I'm not 100% sure about this, but I think it doesn't violate the memory consistency since snooping busRdX (for other processors) now requires the extra step of checking the write-back buffer to observe the write from the processor that had the exclusive write.

HLAHat

The other thing is that all values in the write-back buffer have already had their writes committed. This means all processors have seen the write even if the write hasn't fully "completed." Memory consistency has to do with the order in which processors see reads and writes. Since things in the write-back buffer are committed those write events have been placed on the memory consistency "timeline" anything that happens afterwards with those lines doesn't really affect consistency.

marjorie

I'm still a bit confused about why it's useful to distinguish between a write committing and completing. Why is it useful to say that the write has committed if it still hasn't actually happened? It seems to me that if the computer crashed after the write had committed but before it actually wrote to memory, that data would be lost. So it's "committed," but it's not inevitable that it will complete, correct?

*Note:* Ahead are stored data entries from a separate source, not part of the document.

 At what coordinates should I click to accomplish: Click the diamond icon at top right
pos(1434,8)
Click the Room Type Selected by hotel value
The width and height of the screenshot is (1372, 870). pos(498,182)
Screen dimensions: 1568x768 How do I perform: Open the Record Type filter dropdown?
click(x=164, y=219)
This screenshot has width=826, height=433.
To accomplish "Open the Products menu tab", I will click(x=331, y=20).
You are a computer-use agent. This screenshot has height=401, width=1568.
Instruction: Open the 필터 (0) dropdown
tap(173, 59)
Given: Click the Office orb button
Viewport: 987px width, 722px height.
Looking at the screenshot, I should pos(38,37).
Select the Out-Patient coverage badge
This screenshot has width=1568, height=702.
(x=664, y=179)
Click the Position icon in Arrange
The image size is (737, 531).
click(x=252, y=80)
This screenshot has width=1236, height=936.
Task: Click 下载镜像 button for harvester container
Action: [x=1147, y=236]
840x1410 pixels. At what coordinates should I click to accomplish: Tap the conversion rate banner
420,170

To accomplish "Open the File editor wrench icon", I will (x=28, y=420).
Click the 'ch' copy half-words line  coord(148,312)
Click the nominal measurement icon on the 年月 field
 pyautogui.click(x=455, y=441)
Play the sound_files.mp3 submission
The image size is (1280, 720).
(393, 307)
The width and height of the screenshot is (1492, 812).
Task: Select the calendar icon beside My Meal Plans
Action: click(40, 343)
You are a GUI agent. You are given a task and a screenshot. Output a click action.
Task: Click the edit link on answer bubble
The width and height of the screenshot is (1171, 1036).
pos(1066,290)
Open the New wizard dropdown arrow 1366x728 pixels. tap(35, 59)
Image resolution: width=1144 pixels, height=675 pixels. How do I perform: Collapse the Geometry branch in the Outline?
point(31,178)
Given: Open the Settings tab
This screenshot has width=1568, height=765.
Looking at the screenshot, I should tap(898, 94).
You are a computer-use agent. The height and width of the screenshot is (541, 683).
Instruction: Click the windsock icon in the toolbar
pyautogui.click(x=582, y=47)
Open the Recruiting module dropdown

Do we focus on the moment of commitment because we're assured that, after that moment, the other caches will Is it because, even if the write hasn't completed, the other caches will still find it when they try to load that data?

Elias

@marjorie: I think you've got the idea. We're concerned with the concept of a write being committed only for cache coherence. It's important to understand when the write is "finished" as observed by other caches, but this doesn't mean the data is persisted. Data in SRAM can be (and is) lost if something dramatic (like a power outage) occurs, and this does present a problem for some systems.

Kapteyn

What happens if a cache wants to write to a line in its own write-back buffer? Will a typical cache check its own write-back buffer first and reload the line from there instead of issuing a BusRdx?